• What to work on: From the line with "Task: Open the yellow" through the final line, please write out the listing exactly, including both of those lines.
=== Source material ===
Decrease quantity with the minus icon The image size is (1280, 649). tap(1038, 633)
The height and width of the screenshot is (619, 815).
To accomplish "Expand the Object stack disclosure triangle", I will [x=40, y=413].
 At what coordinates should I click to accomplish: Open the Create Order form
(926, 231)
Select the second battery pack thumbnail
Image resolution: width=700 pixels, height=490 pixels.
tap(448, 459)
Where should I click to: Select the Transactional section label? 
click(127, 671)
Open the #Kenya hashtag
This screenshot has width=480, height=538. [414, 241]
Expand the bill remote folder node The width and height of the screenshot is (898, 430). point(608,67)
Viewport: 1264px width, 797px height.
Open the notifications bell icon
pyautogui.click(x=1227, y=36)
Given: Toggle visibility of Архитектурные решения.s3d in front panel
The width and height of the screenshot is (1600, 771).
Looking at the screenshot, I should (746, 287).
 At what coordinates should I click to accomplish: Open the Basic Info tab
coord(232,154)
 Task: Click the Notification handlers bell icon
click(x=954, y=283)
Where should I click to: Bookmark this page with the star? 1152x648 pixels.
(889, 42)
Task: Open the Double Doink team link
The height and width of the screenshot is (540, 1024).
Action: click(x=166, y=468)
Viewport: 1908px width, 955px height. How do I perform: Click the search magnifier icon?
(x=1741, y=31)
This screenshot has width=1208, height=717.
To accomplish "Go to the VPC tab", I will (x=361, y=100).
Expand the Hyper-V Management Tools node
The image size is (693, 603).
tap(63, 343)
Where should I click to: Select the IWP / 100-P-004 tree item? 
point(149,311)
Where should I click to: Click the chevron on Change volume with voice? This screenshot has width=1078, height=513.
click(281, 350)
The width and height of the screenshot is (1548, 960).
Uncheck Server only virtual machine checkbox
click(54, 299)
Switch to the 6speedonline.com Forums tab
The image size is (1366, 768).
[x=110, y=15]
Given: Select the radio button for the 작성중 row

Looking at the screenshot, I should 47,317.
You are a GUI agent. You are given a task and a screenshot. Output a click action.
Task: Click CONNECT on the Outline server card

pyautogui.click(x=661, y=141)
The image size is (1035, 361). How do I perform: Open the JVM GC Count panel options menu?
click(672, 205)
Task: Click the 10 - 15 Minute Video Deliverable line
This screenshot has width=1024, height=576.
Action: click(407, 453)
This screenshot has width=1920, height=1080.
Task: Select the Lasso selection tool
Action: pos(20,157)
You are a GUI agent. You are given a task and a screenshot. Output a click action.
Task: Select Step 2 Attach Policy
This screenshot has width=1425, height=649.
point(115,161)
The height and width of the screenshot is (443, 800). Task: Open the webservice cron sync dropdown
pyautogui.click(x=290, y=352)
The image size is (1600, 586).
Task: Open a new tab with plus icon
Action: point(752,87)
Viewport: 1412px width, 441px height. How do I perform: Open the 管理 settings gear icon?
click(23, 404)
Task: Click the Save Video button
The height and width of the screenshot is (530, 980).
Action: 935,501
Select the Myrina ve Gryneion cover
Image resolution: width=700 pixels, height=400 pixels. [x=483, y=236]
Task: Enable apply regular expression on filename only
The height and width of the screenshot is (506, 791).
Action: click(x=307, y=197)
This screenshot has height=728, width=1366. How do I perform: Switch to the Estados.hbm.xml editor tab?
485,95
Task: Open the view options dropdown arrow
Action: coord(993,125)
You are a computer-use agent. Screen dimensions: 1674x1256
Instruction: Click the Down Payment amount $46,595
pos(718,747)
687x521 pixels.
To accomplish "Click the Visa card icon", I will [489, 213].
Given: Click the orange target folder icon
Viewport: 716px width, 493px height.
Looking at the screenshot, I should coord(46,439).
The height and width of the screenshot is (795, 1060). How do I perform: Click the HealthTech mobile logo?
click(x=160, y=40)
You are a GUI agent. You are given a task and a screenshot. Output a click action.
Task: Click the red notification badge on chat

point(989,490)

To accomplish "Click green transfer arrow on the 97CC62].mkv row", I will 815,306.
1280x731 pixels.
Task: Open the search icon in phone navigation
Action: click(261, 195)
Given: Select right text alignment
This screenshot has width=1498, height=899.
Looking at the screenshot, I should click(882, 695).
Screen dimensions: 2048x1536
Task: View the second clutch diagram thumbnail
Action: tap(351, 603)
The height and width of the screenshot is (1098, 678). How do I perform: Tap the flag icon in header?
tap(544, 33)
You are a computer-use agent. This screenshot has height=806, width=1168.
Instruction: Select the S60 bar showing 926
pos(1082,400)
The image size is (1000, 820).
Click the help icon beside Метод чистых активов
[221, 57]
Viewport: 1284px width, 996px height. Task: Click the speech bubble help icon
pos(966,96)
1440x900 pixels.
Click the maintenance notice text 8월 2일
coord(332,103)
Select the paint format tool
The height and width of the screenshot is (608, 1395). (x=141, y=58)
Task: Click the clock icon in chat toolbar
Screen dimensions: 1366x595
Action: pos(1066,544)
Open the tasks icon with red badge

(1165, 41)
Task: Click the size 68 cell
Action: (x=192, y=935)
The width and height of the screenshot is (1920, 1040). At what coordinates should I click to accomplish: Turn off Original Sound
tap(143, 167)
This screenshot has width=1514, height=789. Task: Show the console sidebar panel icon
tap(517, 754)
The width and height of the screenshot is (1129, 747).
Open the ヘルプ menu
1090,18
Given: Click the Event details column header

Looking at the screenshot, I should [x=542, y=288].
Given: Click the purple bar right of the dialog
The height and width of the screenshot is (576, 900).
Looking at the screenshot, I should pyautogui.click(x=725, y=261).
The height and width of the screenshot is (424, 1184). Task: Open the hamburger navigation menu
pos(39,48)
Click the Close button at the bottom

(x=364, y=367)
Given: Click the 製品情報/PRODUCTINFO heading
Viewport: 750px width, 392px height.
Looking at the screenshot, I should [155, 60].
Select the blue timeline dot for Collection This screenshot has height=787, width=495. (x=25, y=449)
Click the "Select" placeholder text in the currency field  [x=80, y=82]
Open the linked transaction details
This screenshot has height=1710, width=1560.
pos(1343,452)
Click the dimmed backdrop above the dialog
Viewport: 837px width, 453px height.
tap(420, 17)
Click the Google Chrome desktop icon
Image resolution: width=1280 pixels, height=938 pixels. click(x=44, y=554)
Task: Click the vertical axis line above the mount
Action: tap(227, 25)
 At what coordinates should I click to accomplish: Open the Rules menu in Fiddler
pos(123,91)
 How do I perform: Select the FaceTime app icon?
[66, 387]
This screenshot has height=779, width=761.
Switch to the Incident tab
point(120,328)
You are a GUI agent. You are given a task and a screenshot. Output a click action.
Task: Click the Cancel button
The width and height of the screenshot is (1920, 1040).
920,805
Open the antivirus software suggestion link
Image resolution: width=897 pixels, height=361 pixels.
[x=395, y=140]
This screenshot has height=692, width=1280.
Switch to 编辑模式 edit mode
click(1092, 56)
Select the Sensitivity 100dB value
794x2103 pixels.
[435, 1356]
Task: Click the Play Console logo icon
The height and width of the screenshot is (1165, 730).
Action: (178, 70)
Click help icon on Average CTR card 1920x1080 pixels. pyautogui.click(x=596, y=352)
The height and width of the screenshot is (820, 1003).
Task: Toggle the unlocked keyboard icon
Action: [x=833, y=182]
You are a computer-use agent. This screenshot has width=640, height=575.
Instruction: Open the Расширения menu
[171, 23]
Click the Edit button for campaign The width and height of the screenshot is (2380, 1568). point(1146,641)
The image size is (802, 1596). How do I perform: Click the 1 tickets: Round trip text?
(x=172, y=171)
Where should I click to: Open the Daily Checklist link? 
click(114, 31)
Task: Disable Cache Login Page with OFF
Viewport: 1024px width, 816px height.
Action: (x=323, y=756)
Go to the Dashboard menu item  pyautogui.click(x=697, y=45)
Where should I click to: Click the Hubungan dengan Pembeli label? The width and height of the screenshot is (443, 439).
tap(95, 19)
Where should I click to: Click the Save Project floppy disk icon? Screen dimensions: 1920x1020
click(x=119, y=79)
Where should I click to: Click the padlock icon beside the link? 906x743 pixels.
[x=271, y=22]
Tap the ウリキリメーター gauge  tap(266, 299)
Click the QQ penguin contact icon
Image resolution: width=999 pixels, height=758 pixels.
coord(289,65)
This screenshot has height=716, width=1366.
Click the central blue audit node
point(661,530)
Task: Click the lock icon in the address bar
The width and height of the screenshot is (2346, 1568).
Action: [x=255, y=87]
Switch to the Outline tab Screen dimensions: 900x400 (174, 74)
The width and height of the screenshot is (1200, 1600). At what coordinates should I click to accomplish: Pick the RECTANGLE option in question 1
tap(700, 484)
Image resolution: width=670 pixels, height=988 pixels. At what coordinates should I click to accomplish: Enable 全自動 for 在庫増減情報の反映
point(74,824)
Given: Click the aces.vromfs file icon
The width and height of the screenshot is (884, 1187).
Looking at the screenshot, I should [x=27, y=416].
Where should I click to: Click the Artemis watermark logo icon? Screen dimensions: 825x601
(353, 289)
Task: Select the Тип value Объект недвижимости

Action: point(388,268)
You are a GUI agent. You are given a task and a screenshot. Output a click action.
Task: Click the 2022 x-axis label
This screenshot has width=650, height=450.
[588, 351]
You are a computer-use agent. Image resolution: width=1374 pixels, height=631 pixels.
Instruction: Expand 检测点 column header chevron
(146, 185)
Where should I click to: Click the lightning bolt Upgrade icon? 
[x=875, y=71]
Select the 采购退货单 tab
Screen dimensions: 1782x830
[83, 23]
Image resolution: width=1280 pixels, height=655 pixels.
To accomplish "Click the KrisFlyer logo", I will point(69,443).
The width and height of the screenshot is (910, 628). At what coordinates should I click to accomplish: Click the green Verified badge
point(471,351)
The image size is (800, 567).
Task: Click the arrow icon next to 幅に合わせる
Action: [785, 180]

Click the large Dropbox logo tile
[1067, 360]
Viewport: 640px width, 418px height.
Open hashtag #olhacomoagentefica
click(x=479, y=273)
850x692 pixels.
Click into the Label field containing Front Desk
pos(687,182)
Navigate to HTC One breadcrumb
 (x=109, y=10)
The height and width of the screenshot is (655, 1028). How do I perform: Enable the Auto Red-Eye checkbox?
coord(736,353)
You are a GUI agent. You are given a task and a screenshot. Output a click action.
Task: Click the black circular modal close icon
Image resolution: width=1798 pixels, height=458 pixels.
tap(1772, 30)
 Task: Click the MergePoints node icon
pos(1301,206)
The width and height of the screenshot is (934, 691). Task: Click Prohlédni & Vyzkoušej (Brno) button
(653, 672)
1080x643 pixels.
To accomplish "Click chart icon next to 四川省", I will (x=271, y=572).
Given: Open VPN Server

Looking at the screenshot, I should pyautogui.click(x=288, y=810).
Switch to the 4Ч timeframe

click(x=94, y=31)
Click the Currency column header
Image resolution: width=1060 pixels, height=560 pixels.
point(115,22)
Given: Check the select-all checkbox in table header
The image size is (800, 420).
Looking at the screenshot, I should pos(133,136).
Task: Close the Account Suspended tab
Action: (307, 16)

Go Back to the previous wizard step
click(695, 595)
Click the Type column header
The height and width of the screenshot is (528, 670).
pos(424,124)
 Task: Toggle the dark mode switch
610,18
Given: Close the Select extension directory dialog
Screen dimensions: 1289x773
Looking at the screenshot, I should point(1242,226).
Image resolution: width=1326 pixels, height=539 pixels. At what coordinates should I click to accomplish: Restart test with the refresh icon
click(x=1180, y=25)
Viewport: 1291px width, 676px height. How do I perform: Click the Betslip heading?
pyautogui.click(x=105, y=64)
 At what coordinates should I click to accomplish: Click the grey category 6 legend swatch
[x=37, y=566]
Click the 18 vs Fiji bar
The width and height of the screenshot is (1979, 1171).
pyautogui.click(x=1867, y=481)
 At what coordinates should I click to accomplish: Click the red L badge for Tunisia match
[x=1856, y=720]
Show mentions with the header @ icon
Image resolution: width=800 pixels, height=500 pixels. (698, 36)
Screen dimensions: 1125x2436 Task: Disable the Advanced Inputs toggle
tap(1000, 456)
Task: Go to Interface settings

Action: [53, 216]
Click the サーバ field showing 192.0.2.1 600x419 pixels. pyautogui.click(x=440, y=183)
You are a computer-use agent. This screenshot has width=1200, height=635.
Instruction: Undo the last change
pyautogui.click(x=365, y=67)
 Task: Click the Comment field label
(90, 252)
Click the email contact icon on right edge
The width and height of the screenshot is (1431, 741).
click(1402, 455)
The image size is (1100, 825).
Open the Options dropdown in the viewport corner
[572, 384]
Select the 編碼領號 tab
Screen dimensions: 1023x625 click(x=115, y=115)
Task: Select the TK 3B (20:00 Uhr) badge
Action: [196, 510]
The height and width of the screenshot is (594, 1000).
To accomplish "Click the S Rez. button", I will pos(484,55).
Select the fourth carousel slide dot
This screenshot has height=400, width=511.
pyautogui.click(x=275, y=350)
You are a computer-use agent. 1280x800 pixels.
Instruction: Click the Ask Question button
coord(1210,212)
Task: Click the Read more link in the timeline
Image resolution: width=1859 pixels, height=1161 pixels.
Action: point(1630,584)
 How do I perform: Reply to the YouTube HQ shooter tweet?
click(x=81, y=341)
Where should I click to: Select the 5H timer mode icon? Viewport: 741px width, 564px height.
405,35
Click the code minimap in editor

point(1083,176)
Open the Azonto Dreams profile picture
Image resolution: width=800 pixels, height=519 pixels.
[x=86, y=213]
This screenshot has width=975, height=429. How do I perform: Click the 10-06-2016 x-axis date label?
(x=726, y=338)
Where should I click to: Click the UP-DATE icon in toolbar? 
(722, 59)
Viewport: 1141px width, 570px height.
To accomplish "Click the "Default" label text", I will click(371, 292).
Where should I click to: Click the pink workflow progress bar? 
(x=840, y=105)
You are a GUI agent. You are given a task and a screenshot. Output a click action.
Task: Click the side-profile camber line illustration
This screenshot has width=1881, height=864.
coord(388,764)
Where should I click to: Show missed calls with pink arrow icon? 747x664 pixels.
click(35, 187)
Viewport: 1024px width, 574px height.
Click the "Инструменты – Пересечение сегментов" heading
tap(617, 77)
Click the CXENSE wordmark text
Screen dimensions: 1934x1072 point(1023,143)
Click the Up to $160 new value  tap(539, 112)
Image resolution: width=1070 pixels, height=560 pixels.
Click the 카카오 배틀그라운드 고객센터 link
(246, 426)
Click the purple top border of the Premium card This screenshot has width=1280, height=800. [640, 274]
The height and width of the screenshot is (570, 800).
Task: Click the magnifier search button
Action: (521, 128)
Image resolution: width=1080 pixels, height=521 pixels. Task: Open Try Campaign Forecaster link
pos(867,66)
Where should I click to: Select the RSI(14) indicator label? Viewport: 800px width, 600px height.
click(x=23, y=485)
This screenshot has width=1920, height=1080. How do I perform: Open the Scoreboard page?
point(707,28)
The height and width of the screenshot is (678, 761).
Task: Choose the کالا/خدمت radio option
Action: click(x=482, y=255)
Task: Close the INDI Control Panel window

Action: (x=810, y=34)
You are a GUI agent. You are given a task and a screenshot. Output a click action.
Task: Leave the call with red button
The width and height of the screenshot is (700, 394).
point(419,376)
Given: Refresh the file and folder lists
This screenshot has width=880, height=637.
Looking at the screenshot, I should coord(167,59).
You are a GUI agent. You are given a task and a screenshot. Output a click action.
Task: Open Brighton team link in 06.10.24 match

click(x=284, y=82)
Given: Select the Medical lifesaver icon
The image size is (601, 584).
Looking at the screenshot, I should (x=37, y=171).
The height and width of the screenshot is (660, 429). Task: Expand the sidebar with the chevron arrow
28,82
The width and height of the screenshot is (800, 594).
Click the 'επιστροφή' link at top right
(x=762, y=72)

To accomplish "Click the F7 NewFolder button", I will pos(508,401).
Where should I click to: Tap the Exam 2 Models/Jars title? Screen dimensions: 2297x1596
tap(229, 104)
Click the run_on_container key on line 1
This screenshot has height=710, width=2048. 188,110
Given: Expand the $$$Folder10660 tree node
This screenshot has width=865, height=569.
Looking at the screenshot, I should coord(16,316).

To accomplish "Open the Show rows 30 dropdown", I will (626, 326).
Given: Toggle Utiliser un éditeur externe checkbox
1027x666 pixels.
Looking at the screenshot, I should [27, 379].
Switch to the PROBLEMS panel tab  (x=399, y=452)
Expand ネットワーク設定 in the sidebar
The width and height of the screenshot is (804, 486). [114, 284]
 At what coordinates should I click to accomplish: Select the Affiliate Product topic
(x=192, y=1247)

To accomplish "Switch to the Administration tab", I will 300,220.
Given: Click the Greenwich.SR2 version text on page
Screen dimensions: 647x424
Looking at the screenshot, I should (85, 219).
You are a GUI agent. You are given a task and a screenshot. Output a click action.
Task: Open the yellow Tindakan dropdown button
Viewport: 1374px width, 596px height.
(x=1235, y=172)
===
• Answer space:
Task: Open the yellow Tindakan dropdown button
Viewport: 1374px width, 596px height.
(x=1235, y=172)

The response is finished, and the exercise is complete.